Before she became a teacher, Högberg worked as a flight attendant (she still says “air stewardess”) for Scandinavia’s biggest airline. Sweden’s per capita carbon emissions were peaking while Högberg was mixing drinks for businessmen on Transatlantic flights. Her generation has reaped the benefits of their reckless use of planetary resources. But Högberg says they didn’t know at the time how much harm they were doing. It wasn’t until she retired that she really started to focus her attention on the breakdown of the planet, at the same time as climate consciousness was growing in Sweden.
She, along with her fellow Grand Panthers, want the Swedish government to deliver on their commitment to going net-zero by 2045.
It’s impossible not to notice the joy present in the small, but determined, group of elders who gather outside parliament every month. After chanting “Save… the… climate! Now, now, now!” there’ll be an outburst of giggling as they decide on the next song.
Climate is now very much on Sweden’s national agenda. It is the European country that consistently ranks climate as the most pressing concern. But Högberg still doesn’t think Sweden is doing enough to reduce the carbon emissions it exports to poorer countries.
“People don’t really act,” Högberg says. “People don’t really understand how serious this is.”
She is far from alone. While young people may get more headlines for their activism, European polling data shows that people of her generation care just as much about the future health of the planet as other generations.
Self-reported action on climate change by age group in the EU 27
European polling data of 26,669 people who have “personally taken any action to fight climate change over the past six months.” (Excludes the 1% who answered ‘don’t know’.)
This generation has the most to lose from the climate breakdown. According to an academic review of heatwave mortality, elderly women are the most at-risk group from rising global temperatures. In emergencies like floods and forest fires, older people are often left behind, or can’t access help in time. Census data showed that 75% of the people who died in Hurricane Katrina were over the age of 60. In heatwaves, those over 65 are almost always the biggest group of casualties.

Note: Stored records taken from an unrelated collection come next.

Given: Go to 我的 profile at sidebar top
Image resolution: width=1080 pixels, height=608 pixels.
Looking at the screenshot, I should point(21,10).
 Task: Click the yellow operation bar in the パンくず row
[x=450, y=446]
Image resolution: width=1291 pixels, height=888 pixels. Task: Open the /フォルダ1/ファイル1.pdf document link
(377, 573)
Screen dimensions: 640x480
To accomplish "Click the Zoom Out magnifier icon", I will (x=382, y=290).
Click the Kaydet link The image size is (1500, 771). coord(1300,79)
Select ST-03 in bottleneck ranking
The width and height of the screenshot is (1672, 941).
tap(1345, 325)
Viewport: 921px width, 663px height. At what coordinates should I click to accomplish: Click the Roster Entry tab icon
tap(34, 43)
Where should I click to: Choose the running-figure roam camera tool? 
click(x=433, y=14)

How heat affects an elder body
Elder bodies are not as resilient as younger ones. An older body might not notice that it is dehydrated or dangerously hot. When temperatures rise, even medicine dosing is impacted, and a drug might not work as intended.
The World Health Organization has estimated that climate-exacerbated heat exposure is likely to cause an additional 38,000 deaths among older people in 2030.
In Sweden, winter temperatures could rise by more than 5ºC by the end of the century.
Despite the imminent risks climate change is posing to this generation, the protestors are adamant: they do this for the next generation, not for themselves.
Högberg’s 40-year-old son Tomas, the baby in the picture she carries, says that it is a profound and beautiful thing that his mother might not live to see if her efforts bear fruit.
“I know she struggles a lot to come to terms with being weaker than she used to be,” he says. “I’m very proud that she dedicates her time to this.”
His fiancée, Angela, chimes in: “Her strength, she wants to leave it all to her sons and her grandkids. That’s why she worries so much about the environment.”
The latest report from the Intergovernmental Panel on Climate Change issued what sounded like humanity’s last warning; the window is closing to prevent planetary breakdown. Högberg is beginning to think that nothing will change unless a huge catastrophe hits Sweden.
When Högberg imagines what the future might look like, she is not hopeful. She says, “I think we’re not going to make it. People with money will survive. But lots of people are going to die.”